▶ [Task] Update the records below by changing "coordinate pair" to "point" wherever it appears, with nothing else altered. Leave the pictures out of your answer.

▶ [Records supplied]

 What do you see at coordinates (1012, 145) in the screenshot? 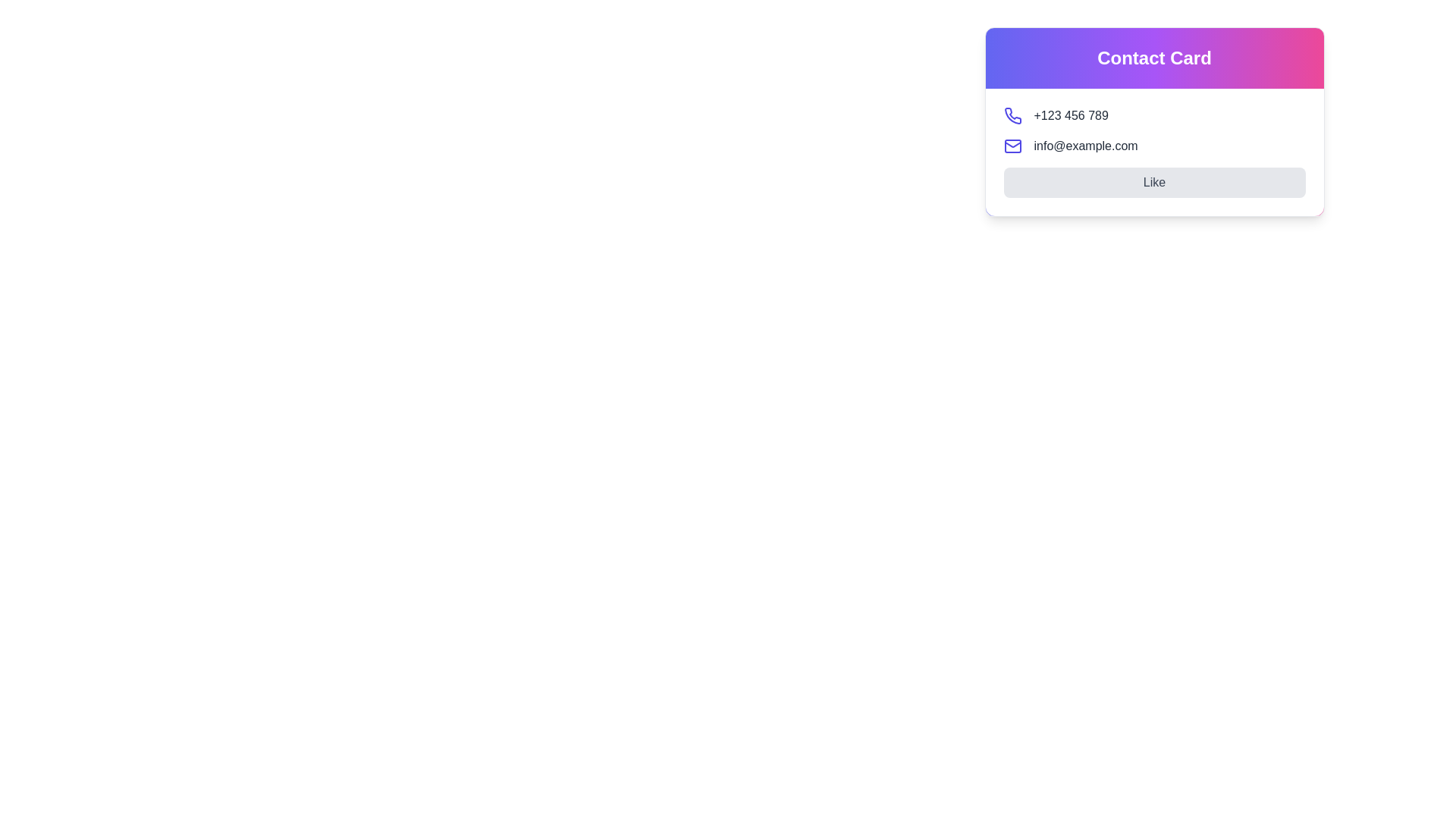
I see `the upper line of the envelope in the mail icon located in the contact card, situated between the phone icon and the email address text` at bounding box center [1012, 145].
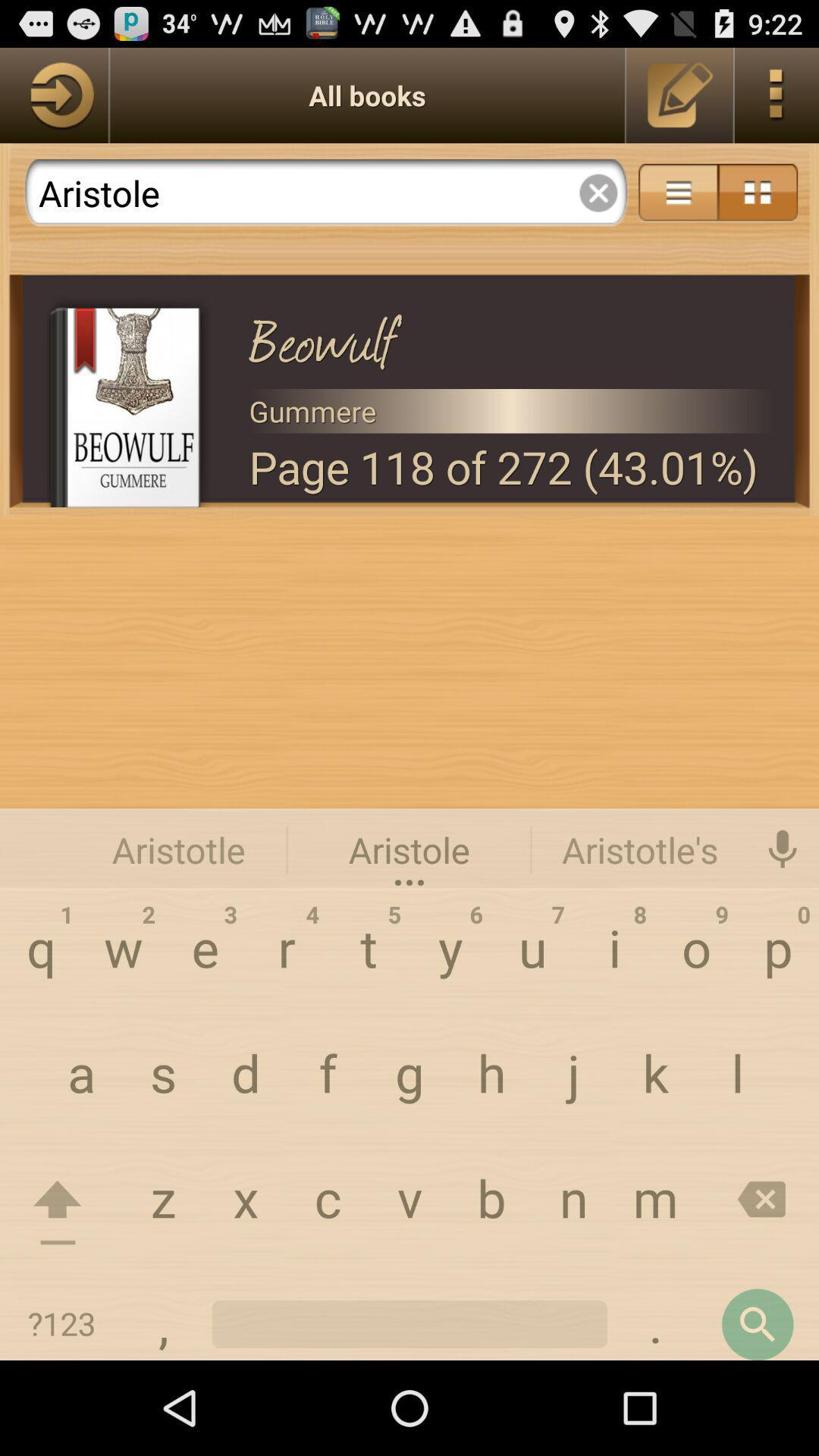  What do you see at coordinates (758, 192) in the screenshot?
I see `icon option` at bounding box center [758, 192].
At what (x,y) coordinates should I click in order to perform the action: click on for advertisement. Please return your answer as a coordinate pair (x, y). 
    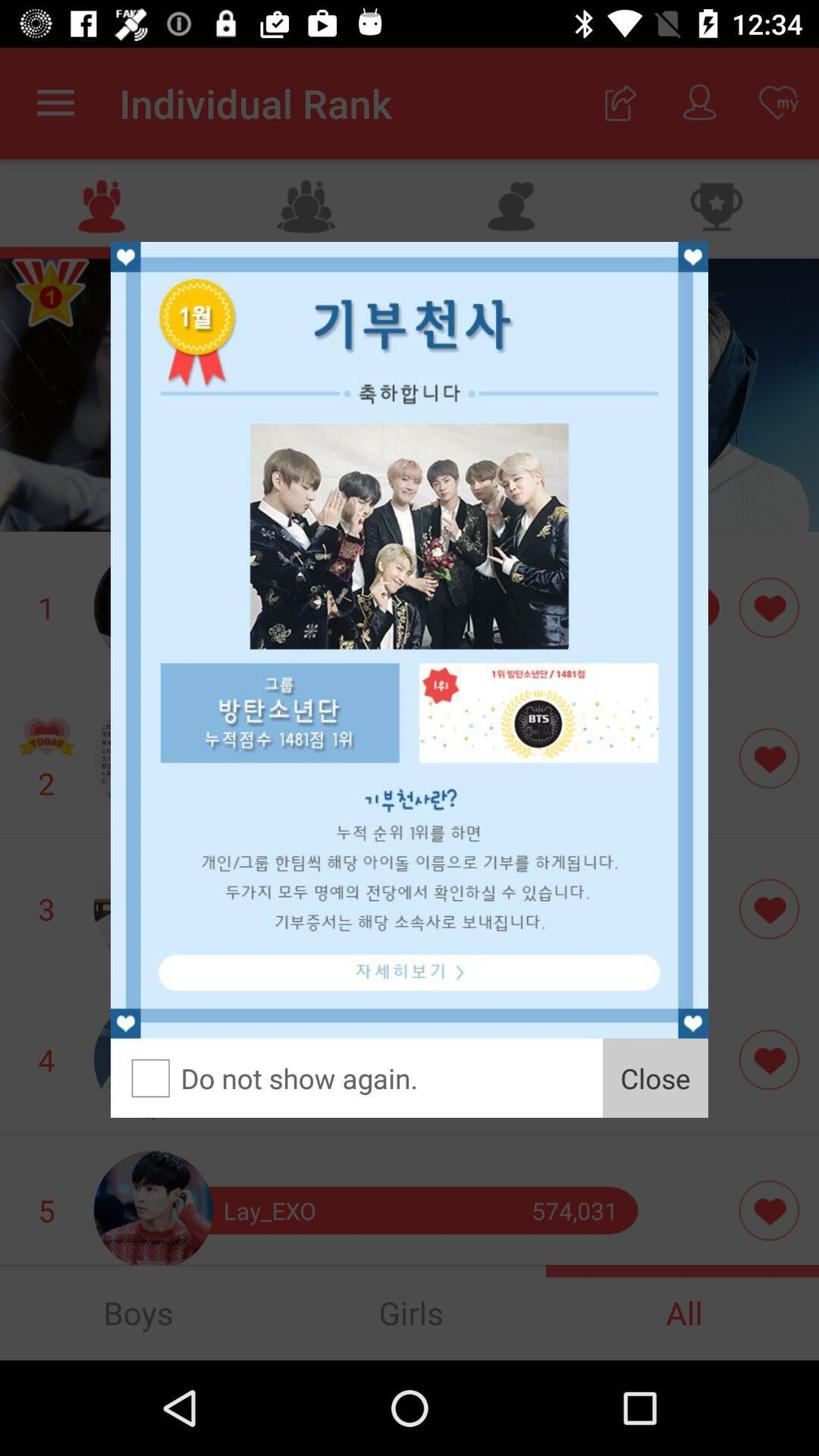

▶ [Exercise response]
 What do you see at coordinates (1012, 145) in the screenshot? 
I see `the upper line of the envelope in the mail icon located in the contact card, situated between the phone icon and the email address text` at bounding box center [1012, 145].
  What do you see at coordinates (758, 192) in the screenshot?
I see `icon option` at bounding box center [758, 192].
At what (x,y) coordinates should I click in order to perform the action: click on for advertisement. Please return your answer as a point (x, y). 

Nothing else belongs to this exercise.